**Problem to work on**
Each record must reappear in the answer exactly as it is written.

Dataset entries:
>>

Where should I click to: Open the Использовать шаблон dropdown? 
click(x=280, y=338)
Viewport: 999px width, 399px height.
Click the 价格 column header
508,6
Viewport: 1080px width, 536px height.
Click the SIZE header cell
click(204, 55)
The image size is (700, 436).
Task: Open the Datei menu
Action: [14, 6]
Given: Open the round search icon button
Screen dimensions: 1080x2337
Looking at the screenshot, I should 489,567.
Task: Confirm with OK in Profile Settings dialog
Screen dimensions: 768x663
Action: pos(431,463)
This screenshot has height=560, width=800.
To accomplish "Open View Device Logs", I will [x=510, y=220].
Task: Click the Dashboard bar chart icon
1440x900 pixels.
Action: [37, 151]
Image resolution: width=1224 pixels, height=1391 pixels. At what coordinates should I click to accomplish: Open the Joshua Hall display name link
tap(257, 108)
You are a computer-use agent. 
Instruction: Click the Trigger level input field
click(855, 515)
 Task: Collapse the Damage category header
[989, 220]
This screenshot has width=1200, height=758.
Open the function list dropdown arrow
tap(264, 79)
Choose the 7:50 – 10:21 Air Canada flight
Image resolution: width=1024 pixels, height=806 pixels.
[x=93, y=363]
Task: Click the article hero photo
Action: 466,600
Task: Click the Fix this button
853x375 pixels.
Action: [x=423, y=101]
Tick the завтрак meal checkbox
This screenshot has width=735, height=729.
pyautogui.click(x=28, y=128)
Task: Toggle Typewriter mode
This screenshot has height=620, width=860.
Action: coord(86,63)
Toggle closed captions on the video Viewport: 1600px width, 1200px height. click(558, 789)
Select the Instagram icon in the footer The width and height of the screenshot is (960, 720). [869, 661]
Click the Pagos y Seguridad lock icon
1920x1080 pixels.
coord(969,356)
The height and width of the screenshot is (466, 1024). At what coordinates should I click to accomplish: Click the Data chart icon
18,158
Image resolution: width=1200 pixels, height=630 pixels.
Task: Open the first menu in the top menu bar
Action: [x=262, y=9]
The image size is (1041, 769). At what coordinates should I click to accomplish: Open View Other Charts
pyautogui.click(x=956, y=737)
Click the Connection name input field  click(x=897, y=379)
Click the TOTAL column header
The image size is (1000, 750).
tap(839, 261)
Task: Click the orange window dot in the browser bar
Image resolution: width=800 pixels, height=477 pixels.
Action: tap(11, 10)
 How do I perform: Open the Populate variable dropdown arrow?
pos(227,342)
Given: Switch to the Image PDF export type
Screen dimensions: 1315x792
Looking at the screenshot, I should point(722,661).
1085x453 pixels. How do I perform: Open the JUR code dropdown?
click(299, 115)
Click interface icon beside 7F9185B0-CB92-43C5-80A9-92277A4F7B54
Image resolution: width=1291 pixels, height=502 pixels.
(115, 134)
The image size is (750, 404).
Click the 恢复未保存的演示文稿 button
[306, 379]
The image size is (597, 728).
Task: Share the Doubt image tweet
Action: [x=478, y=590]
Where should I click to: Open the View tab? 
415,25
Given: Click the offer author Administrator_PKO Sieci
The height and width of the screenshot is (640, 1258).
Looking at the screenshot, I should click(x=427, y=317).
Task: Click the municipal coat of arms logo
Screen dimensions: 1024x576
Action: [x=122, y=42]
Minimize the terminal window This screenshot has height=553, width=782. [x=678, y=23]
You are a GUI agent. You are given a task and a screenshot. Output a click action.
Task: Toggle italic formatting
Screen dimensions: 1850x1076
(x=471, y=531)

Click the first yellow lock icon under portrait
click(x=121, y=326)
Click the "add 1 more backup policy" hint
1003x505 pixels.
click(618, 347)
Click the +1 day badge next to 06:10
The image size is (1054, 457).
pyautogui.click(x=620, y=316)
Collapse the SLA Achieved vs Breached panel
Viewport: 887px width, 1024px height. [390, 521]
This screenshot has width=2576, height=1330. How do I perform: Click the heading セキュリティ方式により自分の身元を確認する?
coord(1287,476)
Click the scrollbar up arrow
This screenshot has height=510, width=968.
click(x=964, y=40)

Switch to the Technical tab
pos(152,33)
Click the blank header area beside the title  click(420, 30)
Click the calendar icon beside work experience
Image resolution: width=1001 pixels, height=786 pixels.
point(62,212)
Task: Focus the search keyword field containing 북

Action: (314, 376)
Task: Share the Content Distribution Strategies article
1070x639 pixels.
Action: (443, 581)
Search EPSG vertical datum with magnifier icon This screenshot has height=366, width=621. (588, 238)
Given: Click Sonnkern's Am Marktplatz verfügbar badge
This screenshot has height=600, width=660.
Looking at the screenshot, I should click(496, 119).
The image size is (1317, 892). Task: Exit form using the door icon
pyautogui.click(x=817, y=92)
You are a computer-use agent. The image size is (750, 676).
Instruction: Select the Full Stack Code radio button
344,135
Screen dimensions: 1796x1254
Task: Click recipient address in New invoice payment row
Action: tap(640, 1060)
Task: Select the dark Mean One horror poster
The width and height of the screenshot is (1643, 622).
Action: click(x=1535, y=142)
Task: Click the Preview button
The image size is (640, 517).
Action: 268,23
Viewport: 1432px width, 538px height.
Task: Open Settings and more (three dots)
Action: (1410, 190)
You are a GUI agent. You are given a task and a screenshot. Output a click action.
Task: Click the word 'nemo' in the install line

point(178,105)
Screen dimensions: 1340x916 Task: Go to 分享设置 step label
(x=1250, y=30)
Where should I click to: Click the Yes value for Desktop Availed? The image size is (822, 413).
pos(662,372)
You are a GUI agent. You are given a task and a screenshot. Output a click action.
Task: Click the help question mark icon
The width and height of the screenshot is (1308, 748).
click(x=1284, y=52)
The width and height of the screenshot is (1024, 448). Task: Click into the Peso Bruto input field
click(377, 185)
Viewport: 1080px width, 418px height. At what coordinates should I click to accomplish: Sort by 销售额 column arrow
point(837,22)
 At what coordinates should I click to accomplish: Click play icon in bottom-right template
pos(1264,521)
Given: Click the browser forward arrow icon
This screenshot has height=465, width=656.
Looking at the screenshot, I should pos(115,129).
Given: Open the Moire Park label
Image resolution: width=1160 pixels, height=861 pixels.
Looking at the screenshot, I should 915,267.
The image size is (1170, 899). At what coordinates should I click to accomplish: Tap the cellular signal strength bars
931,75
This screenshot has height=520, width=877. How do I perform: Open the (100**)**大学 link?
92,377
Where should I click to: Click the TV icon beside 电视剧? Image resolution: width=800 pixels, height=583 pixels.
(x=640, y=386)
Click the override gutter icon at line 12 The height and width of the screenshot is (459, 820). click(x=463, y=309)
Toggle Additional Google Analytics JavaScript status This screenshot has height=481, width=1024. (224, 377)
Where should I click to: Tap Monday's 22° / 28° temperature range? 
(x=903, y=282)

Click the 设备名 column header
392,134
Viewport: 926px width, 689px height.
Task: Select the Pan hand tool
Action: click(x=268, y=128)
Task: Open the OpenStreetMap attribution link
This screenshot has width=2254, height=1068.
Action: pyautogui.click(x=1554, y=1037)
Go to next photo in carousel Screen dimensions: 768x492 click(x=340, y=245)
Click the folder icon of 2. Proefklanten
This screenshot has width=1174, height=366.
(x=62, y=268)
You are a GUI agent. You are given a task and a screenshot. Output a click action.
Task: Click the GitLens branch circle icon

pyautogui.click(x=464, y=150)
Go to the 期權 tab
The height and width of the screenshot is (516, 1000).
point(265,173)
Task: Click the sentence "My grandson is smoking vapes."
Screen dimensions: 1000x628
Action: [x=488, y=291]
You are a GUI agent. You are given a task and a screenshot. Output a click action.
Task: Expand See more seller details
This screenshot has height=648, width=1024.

<<

**Response to this task**
Where should I click to: Open the Использовать шаблон dropdown? 
click(x=280, y=338)
Viewport: 999px width, 399px height.
Click the 价格 column header
508,6
Viewport: 1080px width, 536px height.
Click the SIZE header cell
click(204, 55)
The image size is (700, 436).
Task: Open the Datei menu
Action: [14, 6]
Given: Open the round search icon button
Screen dimensions: 1080x2337
Looking at the screenshot, I should 489,567.
Task: Confirm with OK in Profile Settings dialog
Screen dimensions: 768x663
Action: pos(431,463)
This screenshot has height=560, width=800.
To accomplish "Open View Device Logs", I will [x=510, y=220].
Task: Click the Dashboard bar chart icon
1440x900 pixels.
Action: [37, 151]
Image resolution: width=1224 pixels, height=1391 pixels. At what coordinates should I click to accomplish: Open the Joshua Hall display name link
tap(257, 108)
You are a computer-use agent. 
Instruction: Click the Trigger level input field
click(855, 515)
 Task: Collapse the Damage category header
[989, 220]
This screenshot has width=1200, height=758.
Open the function list dropdown arrow
tap(264, 79)
Choose the 7:50 – 10:21 Air Canada flight
Image resolution: width=1024 pixels, height=806 pixels.
[x=93, y=363]
Task: Click the article hero photo
Action: 466,600
Task: Click the Fix this button
853x375 pixels.
Action: [x=423, y=101]
Tick the завтрак meal checkbox
This screenshot has width=735, height=729.
pyautogui.click(x=28, y=128)
Task: Toggle Typewriter mode
This screenshot has height=620, width=860.
Action: coord(86,63)
Toggle closed captions on the video Viewport: 1600px width, 1200px height. click(558, 789)
Select the Instagram icon in the footer The width and height of the screenshot is (960, 720). [869, 661]
Click the Pagos y Seguridad lock icon
1920x1080 pixels.
coord(969,356)
The height and width of the screenshot is (466, 1024). At what coordinates should I click to accomplish: Click the Data chart icon
18,158
Image resolution: width=1200 pixels, height=630 pixels.
Task: Open the first menu in the top menu bar
Action: [x=262, y=9]
The image size is (1041, 769). At what coordinates should I click to accomplish: Open View Other Charts
pyautogui.click(x=956, y=737)
Click the Connection name input field  click(x=897, y=379)
Click the TOTAL column header
The image size is (1000, 750).
tap(839, 261)
Task: Click the orange window dot in the browser bar
Image resolution: width=800 pixels, height=477 pixels.
Action: tap(11, 10)
 How do I perform: Open the Populate variable dropdown arrow?
pos(227,342)
Given: Switch to the Image PDF export type
Screen dimensions: 1315x792
Looking at the screenshot, I should point(722,661).
1085x453 pixels. How do I perform: Open the JUR code dropdown?
click(299, 115)
Click interface icon beside 7F9185B0-CB92-43C5-80A9-92277A4F7B54
Image resolution: width=1291 pixels, height=502 pixels.
(115, 134)
The image size is (750, 404).
Click the 恢复未保存的演示文稿 button
[306, 379]
The image size is (597, 728).
Task: Share the Doubt image tweet
Action: [x=478, y=590]
Where should I click to: Open the View tab? 
415,25
Given: Click the offer author Administrator_PKO Sieci
The height and width of the screenshot is (640, 1258).
Looking at the screenshot, I should click(x=427, y=317).
Task: Click the municipal coat of arms logo
Screen dimensions: 1024x576
Action: [x=122, y=42]
Minimize the terminal window This screenshot has height=553, width=782. [x=678, y=23]
You are a GUI agent. You are given a task and a screenshot. Output a click action.
Task: Toggle italic formatting
Screen dimensions: 1850x1076
(x=471, y=531)

Click the first yellow lock icon under portrait
click(x=121, y=326)
Click the "add 1 more backup policy" hint
1003x505 pixels.
click(618, 347)
Click the +1 day badge next to 06:10
The image size is (1054, 457).
pyautogui.click(x=620, y=316)
Collapse the SLA Achieved vs Breached panel
Viewport: 887px width, 1024px height. [390, 521]
This screenshot has width=2576, height=1330. How do I perform: Click the heading セキュリティ方式により自分の身元を確認する?
coord(1287,476)
Click the scrollbar up arrow
This screenshot has height=510, width=968.
click(x=964, y=40)

Switch to the Technical tab
pos(152,33)
Click the blank header area beside the title  click(420, 30)
Click the calendar icon beside work experience
Image resolution: width=1001 pixels, height=786 pixels.
point(62,212)
Task: Focus the search keyword field containing 북

Action: (314, 376)
Task: Share the Content Distribution Strategies article
1070x639 pixels.
Action: (443, 581)
Search EPSG vertical datum with magnifier icon This screenshot has height=366, width=621. (588, 238)
Given: Click Sonnkern's Am Marktplatz verfügbar badge
This screenshot has height=600, width=660.
Looking at the screenshot, I should click(496, 119).
The image size is (1317, 892). Task: Exit form using the door icon
pyautogui.click(x=817, y=92)
You are a computer-use agent. The image size is (750, 676).
Instruction: Select the Full Stack Code radio button
344,135
Screen dimensions: 1796x1254
Task: Click recipient address in New invoice payment row
Action: tap(640, 1060)
Task: Select the dark Mean One horror poster
The width and height of the screenshot is (1643, 622).
Action: click(x=1535, y=142)
Task: Click the Preview button
The image size is (640, 517).
Action: 268,23
Viewport: 1432px width, 538px height.
Task: Open Settings and more (three dots)
Action: (1410, 190)
You are a GUI agent. You are given a task and a screenshot. Output a click action.
Task: Click the word 'nemo' in the install line

point(178,105)
Screen dimensions: 1340x916 Task: Go to 分享设置 step label
(x=1250, y=30)
Where should I click to: Click the Yes value for Desktop Availed? The image size is (822, 413).
pos(662,372)
You are a GUI agent. You are given a task and a screenshot. Output a click action.
Task: Click the help question mark icon
The width and height of the screenshot is (1308, 748).
click(x=1284, y=52)
The width and height of the screenshot is (1024, 448). Task: Click into the Peso Bruto input field
click(377, 185)
Viewport: 1080px width, 418px height. At what coordinates should I click to accomplish: Sort by 销售额 column arrow
point(837,22)
 At what coordinates should I click to accomplish: Click play icon in bottom-right template
pos(1264,521)
Given: Click the browser forward arrow icon
This screenshot has height=465, width=656.
Looking at the screenshot, I should pos(115,129).
Given: Open the Moire Park label
Image resolution: width=1160 pixels, height=861 pixels.
Looking at the screenshot, I should 915,267.
The image size is (1170, 899). At what coordinates should I click to accomplish: Tap the cellular signal strength bars
931,75
This screenshot has height=520, width=877. How do I perform: Open the (100**)**大学 link?
92,377
Where should I click to: Click the TV icon beside 电视剧? Image resolution: width=800 pixels, height=583 pixels.
(x=640, y=386)
Click the override gutter icon at line 12 The height and width of the screenshot is (459, 820). click(x=463, y=309)
Toggle Additional Google Analytics JavaScript status This screenshot has height=481, width=1024. (224, 377)
Where should I click to: Tap Monday's 22° / 28° temperature range? 
(x=903, y=282)

Click the 设备名 column header
392,134
Viewport: 926px width, 689px height.
Task: Select the Pan hand tool
Action: click(x=268, y=128)
Task: Open the OpenStreetMap attribution link
This screenshot has width=2254, height=1068.
Action: pyautogui.click(x=1554, y=1037)
Go to next photo in carousel Screen dimensions: 768x492 click(x=340, y=245)
Click the folder icon of 2. Proefklanten
This screenshot has width=1174, height=366.
(x=62, y=268)
You are a GUI agent. You are given a task and a screenshot. Output a click action.
Task: Click the GitLens branch circle icon

pyautogui.click(x=464, y=150)
Go to the 期權 tab
The height and width of the screenshot is (516, 1000).
point(265,173)
Task: Click the sentence "My grandson is smoking vapes."
Screen dimensions: 1000x628
Action: [x=488, y=291]
You are a GUI agent. You are given a task and a screenshot. Output a click action.
Task: Expand See more seller details
This screenshot has height=648, width=1024.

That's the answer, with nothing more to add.